▶ [DATA FOR THIS TASK]:
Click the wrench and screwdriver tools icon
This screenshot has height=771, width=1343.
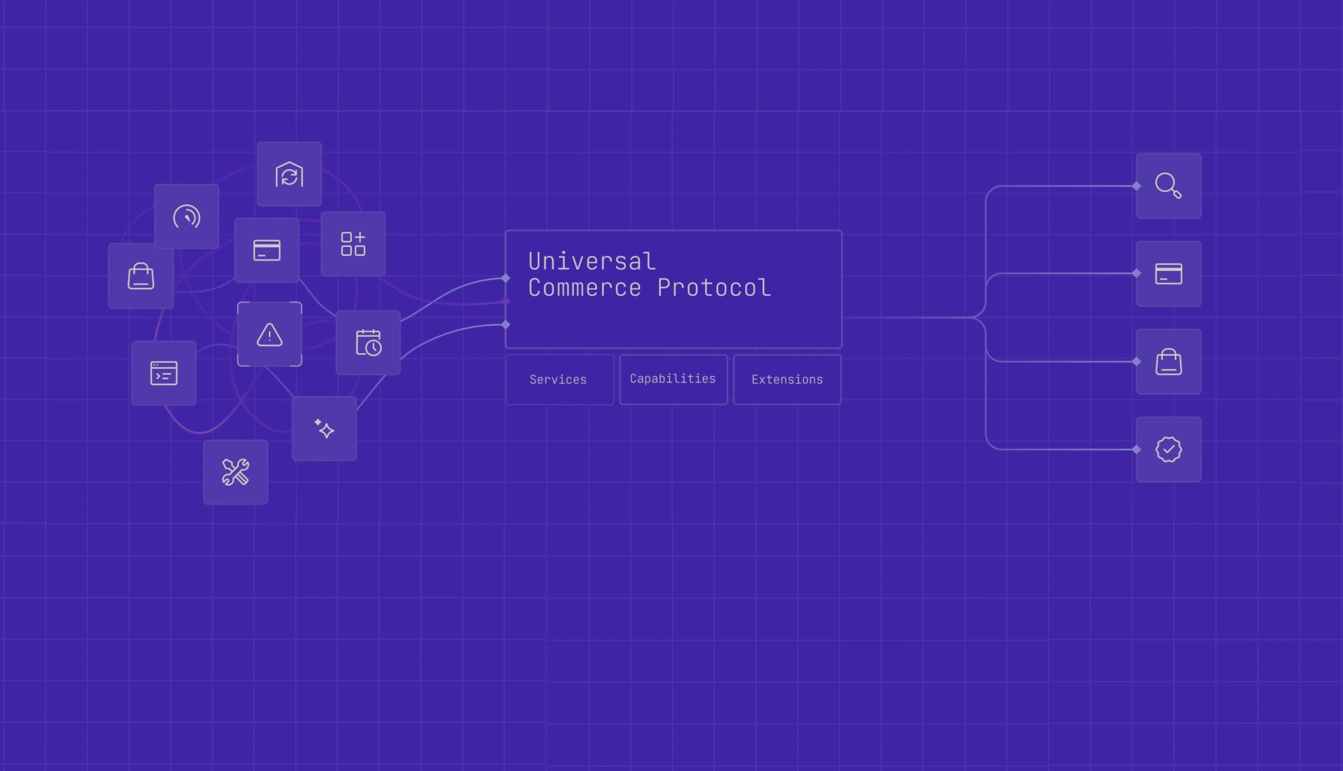235,472
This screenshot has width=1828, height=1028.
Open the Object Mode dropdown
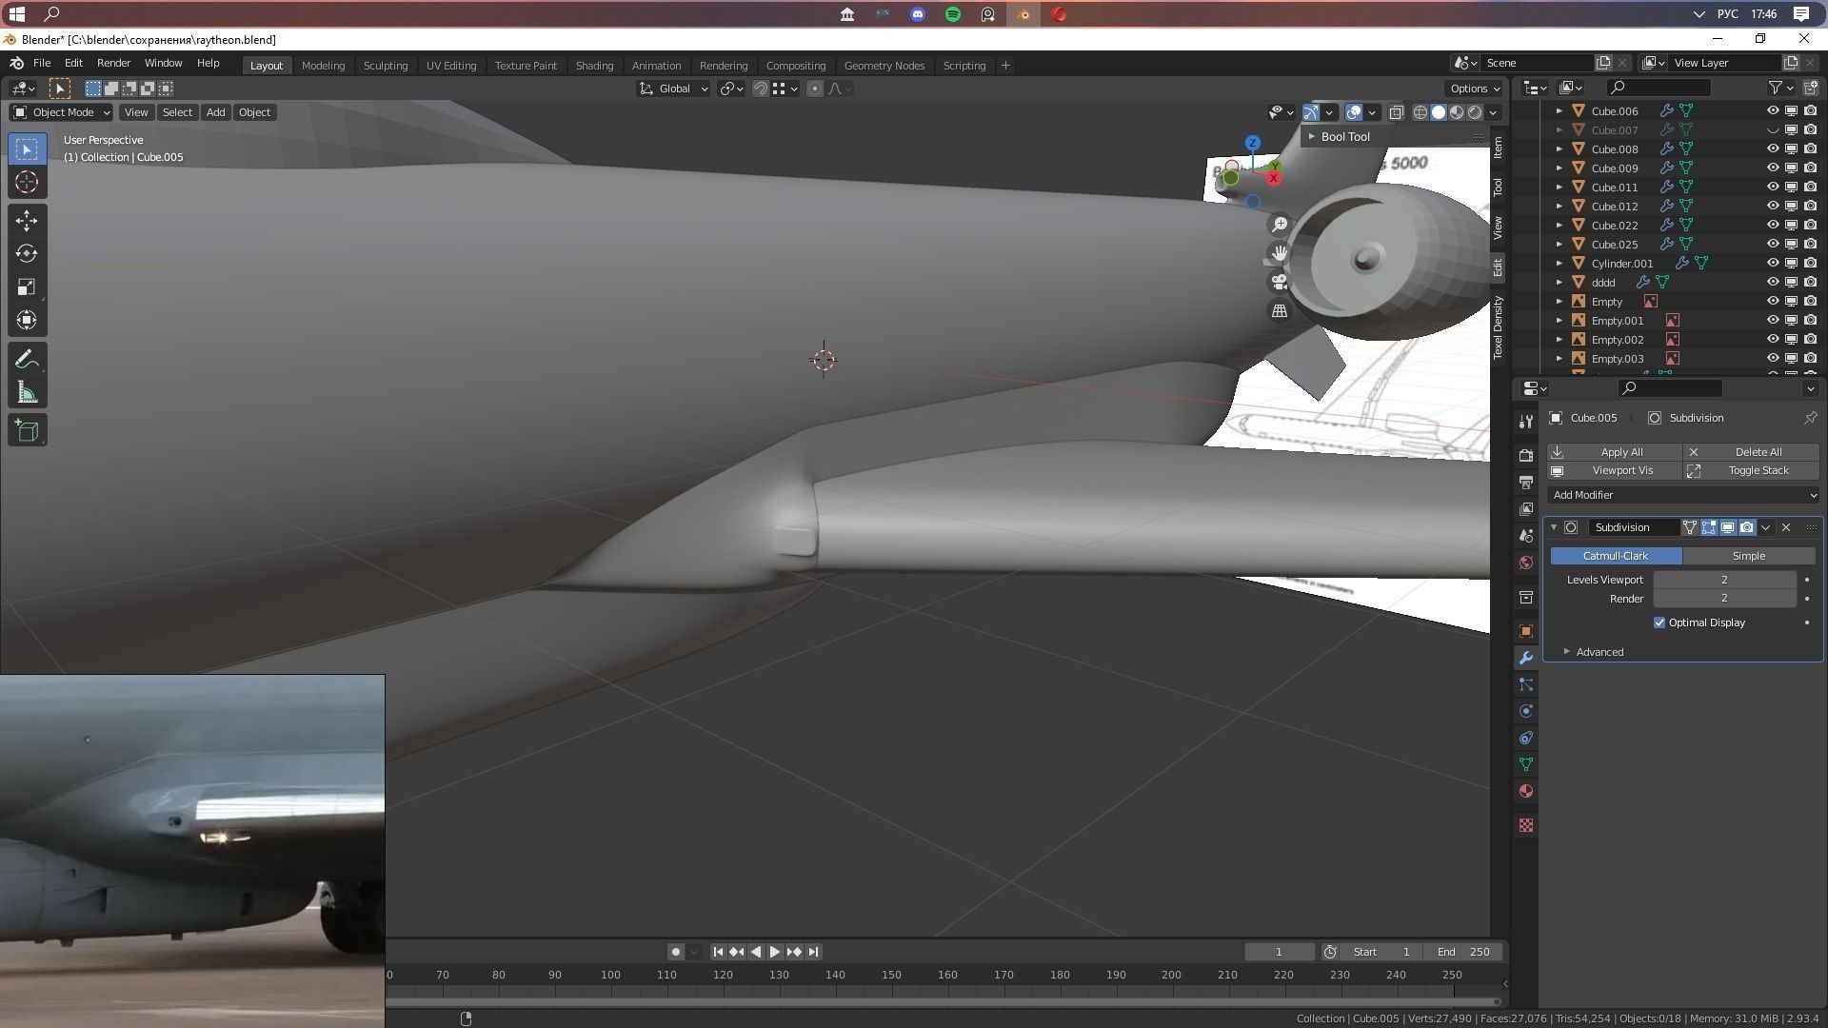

▶ [EXERCISE AIM]: Leaving the pictures aside, transcribe only the lines from the one containing "This screenshot has width=1828, height=1028." to the final line of the listing above, inclusive, exactly as they appear.

▶ [TASK RESPONSE]:
This screenshot has width=1828, height=1028.
Open the Object Mode dropdown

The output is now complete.